EXERCISE GOAL:
The records that follow must be repeated verbatim, every one of them.

SUPPLIED INFORMATION:
___

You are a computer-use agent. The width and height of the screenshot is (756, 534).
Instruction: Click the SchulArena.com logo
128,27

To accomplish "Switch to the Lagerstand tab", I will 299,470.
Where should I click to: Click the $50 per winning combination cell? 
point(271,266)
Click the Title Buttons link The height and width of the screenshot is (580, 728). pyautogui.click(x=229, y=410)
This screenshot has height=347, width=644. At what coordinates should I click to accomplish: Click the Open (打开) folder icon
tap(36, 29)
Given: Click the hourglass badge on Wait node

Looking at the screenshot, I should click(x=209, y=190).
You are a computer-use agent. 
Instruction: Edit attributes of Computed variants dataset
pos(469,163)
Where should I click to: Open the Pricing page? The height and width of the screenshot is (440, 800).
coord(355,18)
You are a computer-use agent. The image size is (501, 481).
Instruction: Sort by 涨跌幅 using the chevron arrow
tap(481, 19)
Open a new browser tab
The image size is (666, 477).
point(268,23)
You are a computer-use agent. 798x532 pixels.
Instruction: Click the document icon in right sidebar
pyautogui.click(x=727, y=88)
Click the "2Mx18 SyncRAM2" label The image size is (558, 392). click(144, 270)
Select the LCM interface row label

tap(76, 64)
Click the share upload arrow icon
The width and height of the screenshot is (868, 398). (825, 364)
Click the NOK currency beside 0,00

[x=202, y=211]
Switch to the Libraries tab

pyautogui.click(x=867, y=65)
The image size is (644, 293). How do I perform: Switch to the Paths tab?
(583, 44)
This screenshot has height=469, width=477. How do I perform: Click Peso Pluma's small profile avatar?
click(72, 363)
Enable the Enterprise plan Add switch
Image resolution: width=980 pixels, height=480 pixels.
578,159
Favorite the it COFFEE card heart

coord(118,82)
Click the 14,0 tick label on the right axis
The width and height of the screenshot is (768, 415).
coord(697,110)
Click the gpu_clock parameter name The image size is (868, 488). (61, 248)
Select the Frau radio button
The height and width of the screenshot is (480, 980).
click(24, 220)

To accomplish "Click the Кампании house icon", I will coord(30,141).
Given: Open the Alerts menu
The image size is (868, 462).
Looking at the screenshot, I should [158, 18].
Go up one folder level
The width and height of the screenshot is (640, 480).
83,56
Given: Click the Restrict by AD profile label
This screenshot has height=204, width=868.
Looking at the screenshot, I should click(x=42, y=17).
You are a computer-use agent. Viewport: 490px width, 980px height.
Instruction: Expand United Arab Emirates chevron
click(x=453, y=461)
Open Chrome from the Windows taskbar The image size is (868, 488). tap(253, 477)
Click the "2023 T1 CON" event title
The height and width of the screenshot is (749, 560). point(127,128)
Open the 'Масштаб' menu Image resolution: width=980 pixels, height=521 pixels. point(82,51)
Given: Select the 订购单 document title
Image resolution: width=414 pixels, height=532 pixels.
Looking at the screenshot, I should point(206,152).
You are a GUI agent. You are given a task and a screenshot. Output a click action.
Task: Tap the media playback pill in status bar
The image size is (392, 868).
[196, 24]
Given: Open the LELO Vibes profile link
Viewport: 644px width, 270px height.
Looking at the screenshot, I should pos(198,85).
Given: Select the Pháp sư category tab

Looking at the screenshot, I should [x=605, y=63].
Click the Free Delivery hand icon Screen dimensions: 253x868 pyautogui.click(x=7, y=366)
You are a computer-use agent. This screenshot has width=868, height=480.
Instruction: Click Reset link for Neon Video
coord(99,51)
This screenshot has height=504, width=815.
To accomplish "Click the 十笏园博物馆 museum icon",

___

RESPONSE TO THE EXERCISE:
You are a computer-use agent. The width and height of the screenshot is (756, 534).
Instruction: Click the SchulArena.com logo
128,27

To accomplish "Switch to the Lagerstand tab", I will 299,470.
Where should I click to: Click the $50 per winning combination cell? 
point(271,266)
Click the Title Buttons link The height and width of the screenshot is (580, 728). pyautogui.click(x=229, y=410)
This screenshot has height=347, width=644. At what coordinates should I click to accomplish: Click the Open (打开) folder icon
tap(36, 29)
Given: Click the hourglass badge on Wait node

Looking at the screenshot, I should click(x=209, y=190).
You are a computer-use agent. 
Instruction: Edit attributes of Computed variants dataset
pos(469,163)
Where should I click to: Open the Pricing page? The height and width of the screenshot is (440, 800).
coord(355,18)
You are a computer-use agent. The image size is (501, 481).
Instruction: Sort by 涨跌幅 using the chevron arrow
tap(481, 19)
Open a new browser tab
The image size is (666, 477).
point(268,23)
You are a computer-use agent. 798x532 pixels.
Instruction: Click the document icon in right sidebar
pyautogui.click(x=727, y=88)
Click the "2Mx18 SyncRAM2" label The image size is (558, 392). click(144, 270)
Select the LCM interface row label

tap(76, 64)
Click the share upload arrow icon
The width and height of the screenshot is (868, 398). (825, 364)
Click the NOK currency beside 0,00

[x=202, y=211]
Switch to the Libraries tab

pyautogui.click(x=867, y=65)
The image size is (644, 293). How do I perform: Switch to the Paths tab?
(583, 44)
This screenshot has height=469, width=477. How do I perform: Click Peso Pluma's small profile avatar?
click(72, 363)
Enable the Enterprise plan Add switch
Image resolution: width=980 pixels, height=480 pixels.
578,159
Favorite the it COFFEE card heart

coord(118,82)
Click the 14,0 tick label on the right axis
The width and height of the screenshot is (768, 415).
coord(697,110)
Click the gpu_clock parameter name The image size is (868, 488). (61, 248)
Select the Frau radio button
The height and width of the screenshot is (480, 980).
click(24, 220)

To accomplish "Click the Кампании house icon", I will coord(30,141).
Given: Open the Alerts menu
The image size is (868, 462).
Looking at the screenshot, I should [158, 18].
Go up one folder level
The width and height of the screenshot is (640, 480).
83,56
Given: Click the Restrict by AD profile label
This screenshot has height=204, width=868.
Looking at the screenshot, I should click(x=42, y=17).
You are a computer-use agent. Viewport: 490px width, 980px height.
Instruction: Expand United Arab Emirates chevron
click(x=453, y=461)
Open Chrome from the Windows taskbar The image size is (868, 488). tap(253, 477)
Click the "2023 T1 CON" event title
The height and width of the screenshot is (749, 560). point(127,128)
Open the 'Масштаб' menu Image resolution: width=980 pixels, height=521 pixels. point(82,51)
Given: Select the 订购单 document title
Image resolution: width=414 pixels, height=532 pixels.
Looking at the screenshot, I should point(206,152).
You are a GUI agent. You are given a task and a screenshot. Output a click action.
Task: Tap the media playback pill in status bar
The image size is (392, 868).
[196, 24]
Given: Open the LELO Vibes profile link
Viewport: 644px width, 270px height.
Looking at the screenshot, I should pos(198,85).
Given: Select the Pháp sư category tab

Looking at the screenshot, I should [x=605, y=63].
Click the Free Delivery hand icon Screen dimensions: 253x868 pyautogui.click(x=7, y=366)
You are a computer-use agent. This screenshot has width=868, height=480.
Instruction: Click Reset link for Neon Video
coord(99,51)
This screenshot has height=504, width=815.
To accomplish "Click the 十笏园博物馆 museum icon",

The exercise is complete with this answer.